Pro-Taliban militants on Tuesday released 19 soldiers who were abducted earlier this month in the rugged tribal belt bordering Afghanistan, officials and the army said. Armed insurgents kidnapped 16 soldiers from the South Waziristan tribal district on August 9 and seized another four security officials, including a colonel on Friday.
One of the soldiers was beheaded on August 14. The rebels later distributed a gory video of the execution, which was carried out by a teenaged boy with a knife. "They released the 19 security officials early Tuesday," senior administration official Rasool Khan Wazir told AFP in Wana. "The freed men have been handed over to tribal elders who will deliver them to the authorities in Wana later today," he said.
The release of soldiers was negotiated by a jirga, or a tribal peace committee of local elders and tribal MPs. Officials said the jirga had secured their release without condition. Chief military spokesman Major General Waheed Arshad confirmed the men had been freed.

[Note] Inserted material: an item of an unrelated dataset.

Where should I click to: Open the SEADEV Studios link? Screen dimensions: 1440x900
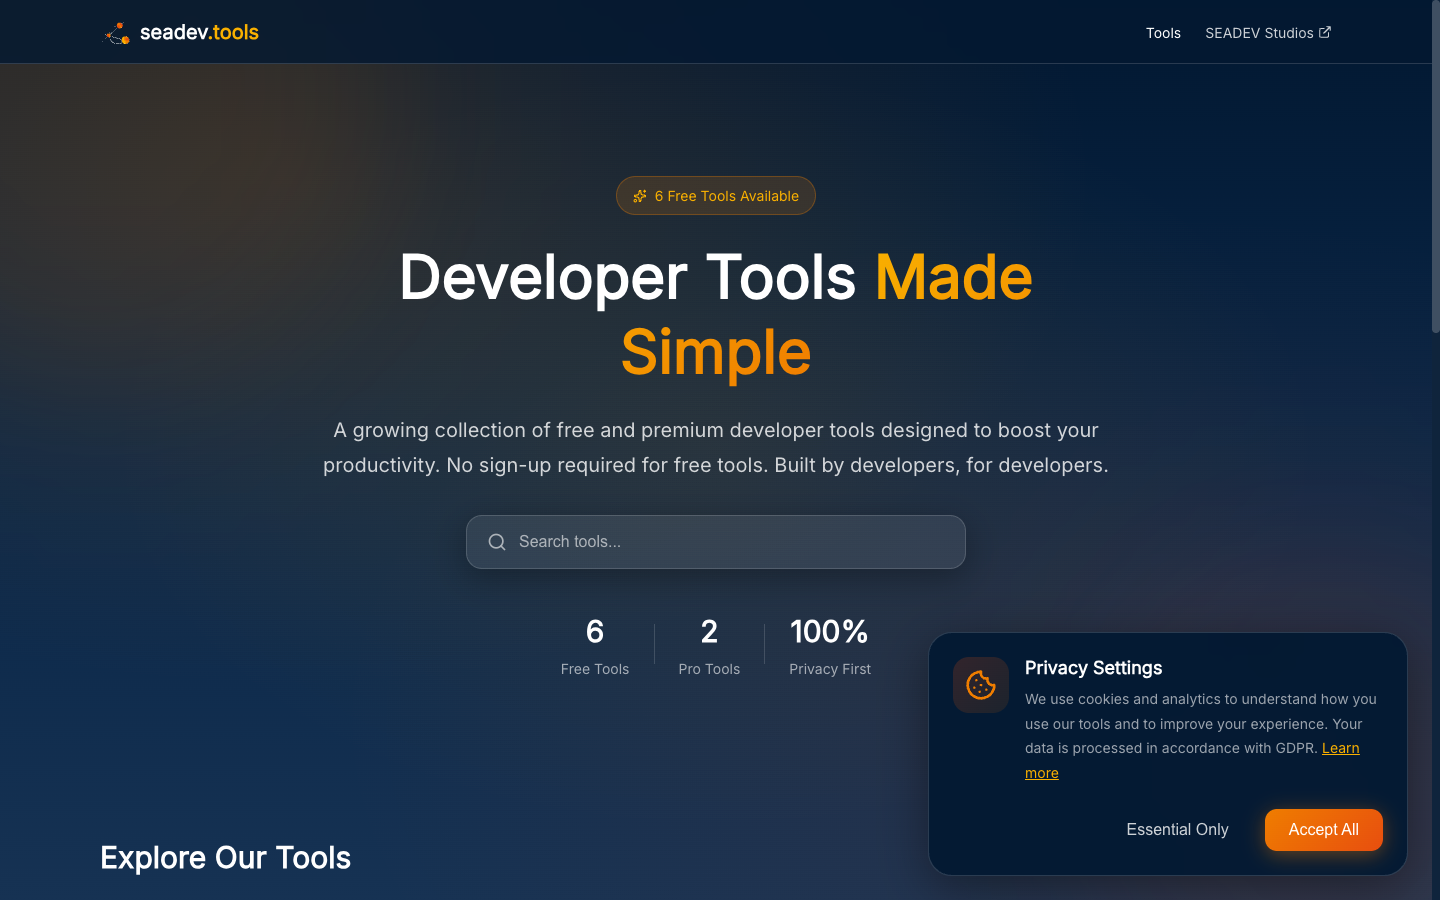pyautogui.click(x=1260, y=32)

"We have information that it is unconditional release. They are expected to be handed over to security officials later," Arshad told a private TV channel. The army had condemned on Monday the release of the video showing the slaying of the captive soldier. The video shows the victim saying just before his death that "security forces should not fight against the Taliban."
Local officials said the government had agreed to release some tribesmen who were detained after the abduction in South Waziristan to put pressure on tribes to release the soldiers, they said. "They were not linked to any terrorist activity," one official said.